Dies ließ sich der Jurist André Schollbach nicht bieten und zog vor den Verfassungsgerichtshof. Dessen Urteil vom 28. Januar 2016 (Aktenzeichen Vf. 63-I-15) war eindeutig: Die Staatsregierung hat Art. 51 Abs. 1 Satz 1 der Verfassung verletzt, indem sie die Anfrage unvollständig beantwortete. Mit dem Urteil im Rücken stellte Schollbach eine neue Kleine Anfrage (Drucksache 6/4092). Eine inhaltliche Antwort erhielt er wieder nicht. Auch in seiner Auskunft vom April 2016 wich der Innenminister aus, versteckte sich hinter einem „Recht auf informationelle Selbstbestimmung“ der Regierung.

Im Grunde machte Ulbig mit der Antwort deutlich, wie sehr sich die in Sachsen etablierte Regierungspolitik mittlerweile schon als eine Geheimkabinettspolitik versteht. Man verweigert grundsätzlich Auskünfte über das eigene Handeln, selbst da, wo es sichtlich um Steuergelder geht.

Der Gipfel der vorgebrachten Ausreden, die Schollbach vom Innenminister bekam, klingt so: „Eine Offenlegung hätte einen Glaubwürdigkeits- und Vertrauensverlust zur Folge, der künftig ähnlich gelagerte Aktivitäten wesentlich erschweren, wenn nicht ausschließen würde.“

Schollbach ist deshalb in dieser Sache erneut vor den Verfassungsgerichtshof gezogen – mit einer Entscheidung ist im Laufe des Jahres 2016 zu rechnen.

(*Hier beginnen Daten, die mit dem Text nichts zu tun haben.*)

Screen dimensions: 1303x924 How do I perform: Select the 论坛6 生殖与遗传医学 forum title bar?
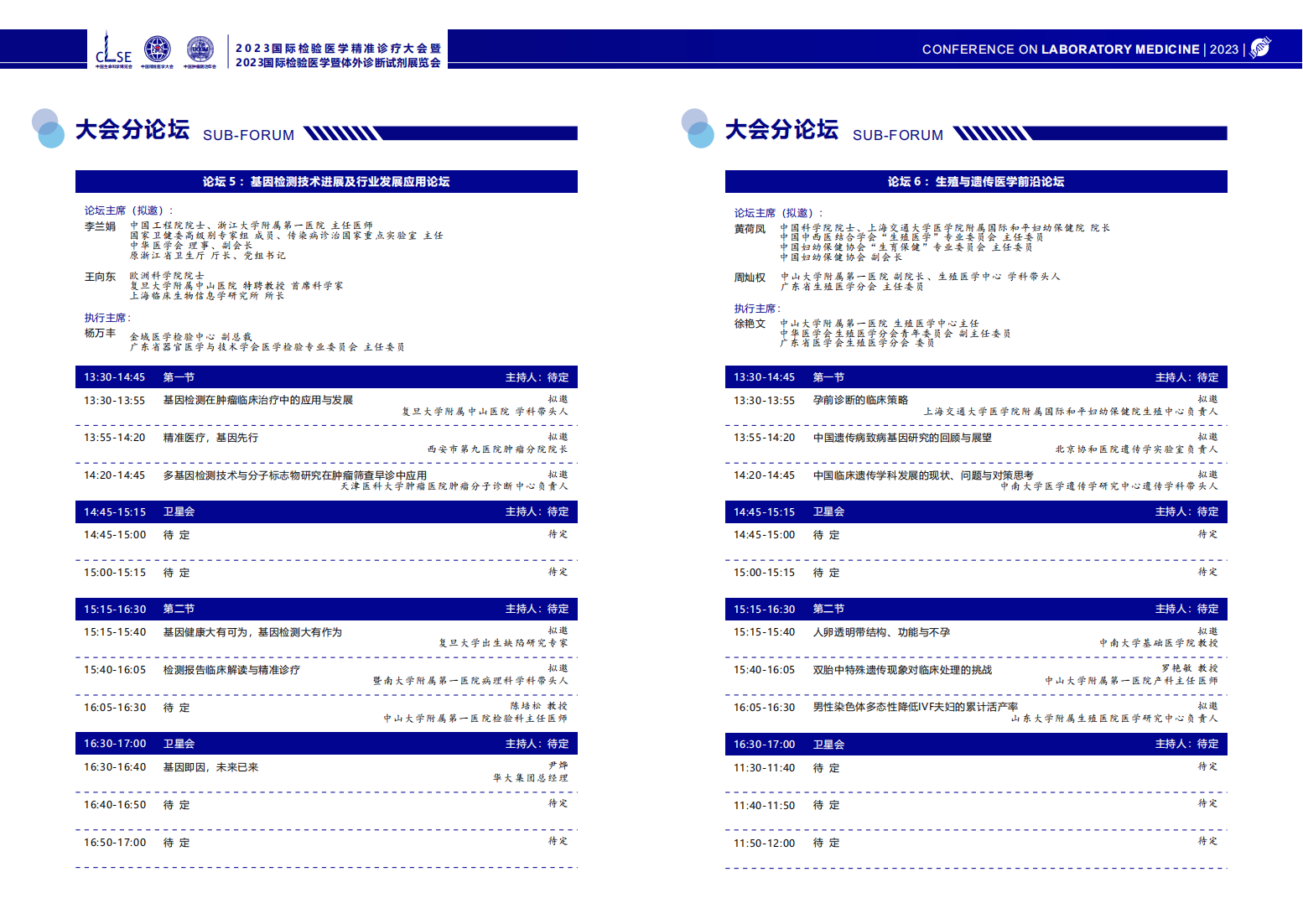pyautogui.click(x=976, y=182)
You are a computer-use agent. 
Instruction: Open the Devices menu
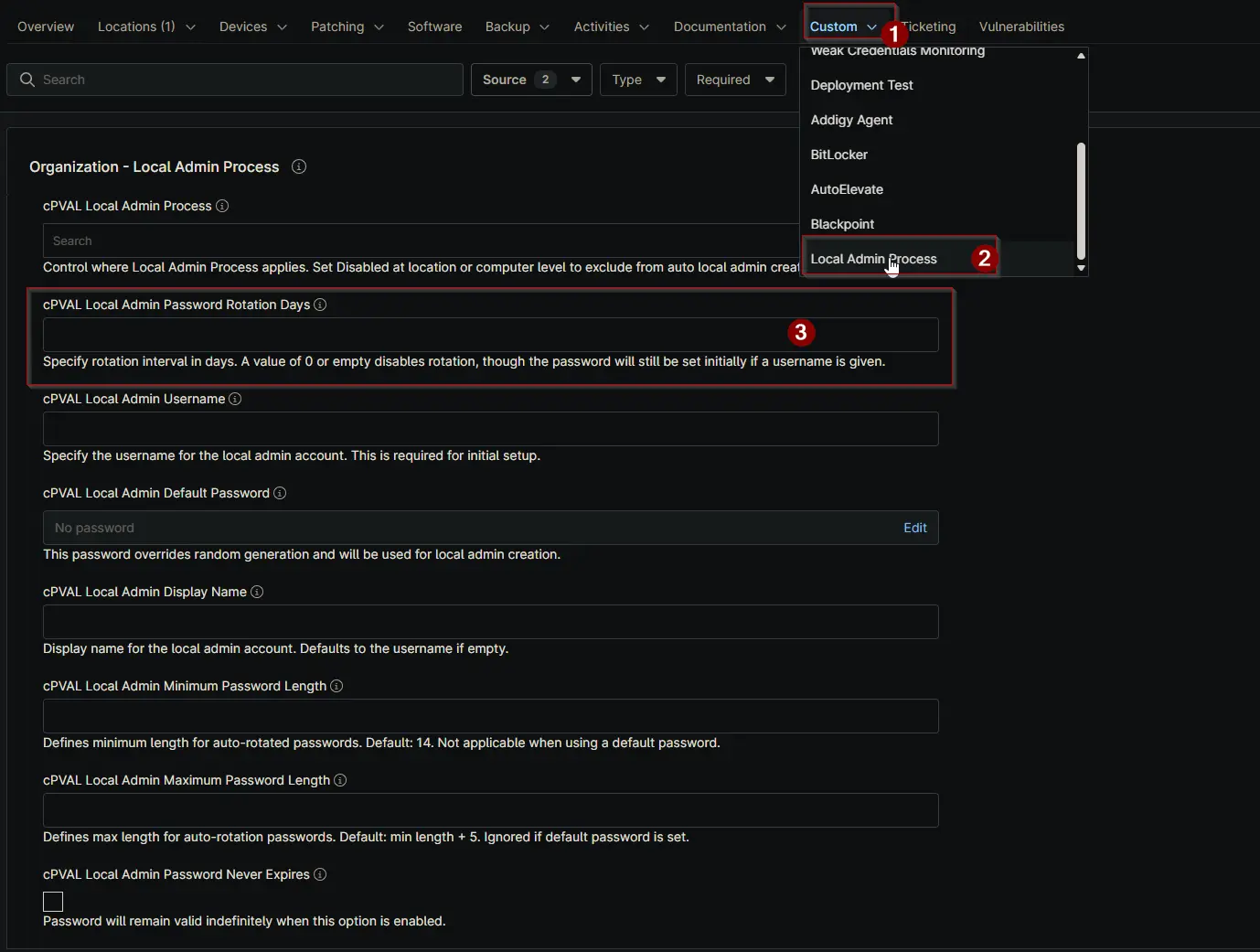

Nach dem Artikel der „Dresdner Morgenpost“ erscheint die Geheimniskrämerei Ulbigs um sein Pegida-Date in einem ganz neuen Licht: Nun steht der Verdacht im Raum, dass Pegida staatlich gefördert worden sein könnte, stellt Schollbach fest. Der Sprecher des Staatsministeriums des Innern wurde am 5. August von der „Dresdner Morgenpost“ dazu mit der Behauptung zitiert, Ulbig hätte „niemals eine entsprechende Vereinbarung getroffen“, allerdings räumte er ein, man sei „in der Tiefenprüfung, ob es nicht in anderem Zusammenhang eine Förderung gab.“

Was natürlich die Frage aufwirft: Was hat Ulbig da mit dem Orga-Team von Pegida besprochen?

Also hat auch André Schollbach gleich am Freitag, 5. August, eine weitere Kleine Anfrage zu Ulbigs Pegida-Date und der Frage formuliert, ob und in welchem Umfang der Innenminister „Pegida“ oder Mitgliedern des „Pegida-Organisationsteams“ Zahlungen oder die Gewährung sonstiger geldwerter Vorteile des Freistaates Sachsen anbot oder in Aussicht stellte. Er muss ja die finanzielle Spritze nicht selbst versprochen haben. Das kann ja durchaus auch ein eifriger Ministeriumsmitarbeiter in Formen gegossen haben.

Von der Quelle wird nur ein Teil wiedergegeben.